Howie Fenton is InfoTrends' Associate Director of Operational Consulting. For over 25 years, he has focused on benchmarking operational and financial performance in in-plants and commercial printers. He can be reached via e-mail at Howie.Fenton@infotrends.com.



By Barry Campbell on Dec 06, 2010

Howie, this is a refreshing article. We are also doing our best to evangelize the need for newspapers to put their online product first. You're right, the time for debate is over.


By Guy Williams on Dec 06, 2010

I agree that the future is digital but I think a bigger effort has to made in teaching small local business owners how to use their local newspaper. I believe that only 15% to 25% of local business owners are savvy marketers, the rest are just crossing their fingers.


By Chuck on Dec 07, 2010

It's long past time, Howie!

Newspapers need to invest in digital, expertise and infrastructure; and this should have been a very high priority for the last couple of years at least.

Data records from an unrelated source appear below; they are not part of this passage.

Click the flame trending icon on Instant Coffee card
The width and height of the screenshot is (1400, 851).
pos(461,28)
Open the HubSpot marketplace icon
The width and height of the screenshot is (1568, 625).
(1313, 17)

Paywall or no, Rupert Murdoch is making gigantic investments in digital that are going to greatly further his company's leadership role in the global industry for years to come.

They are doing absolutely amazing things at the WSJ Digital Network, which includes WSJ, Barrons, AllThingsD, MarketWatch and FINS. It's a robust global content creation and distribution network-- not "just a newspaper".

At this point all content should be targeted "digital" first, then be re-purposed for print as appropriate.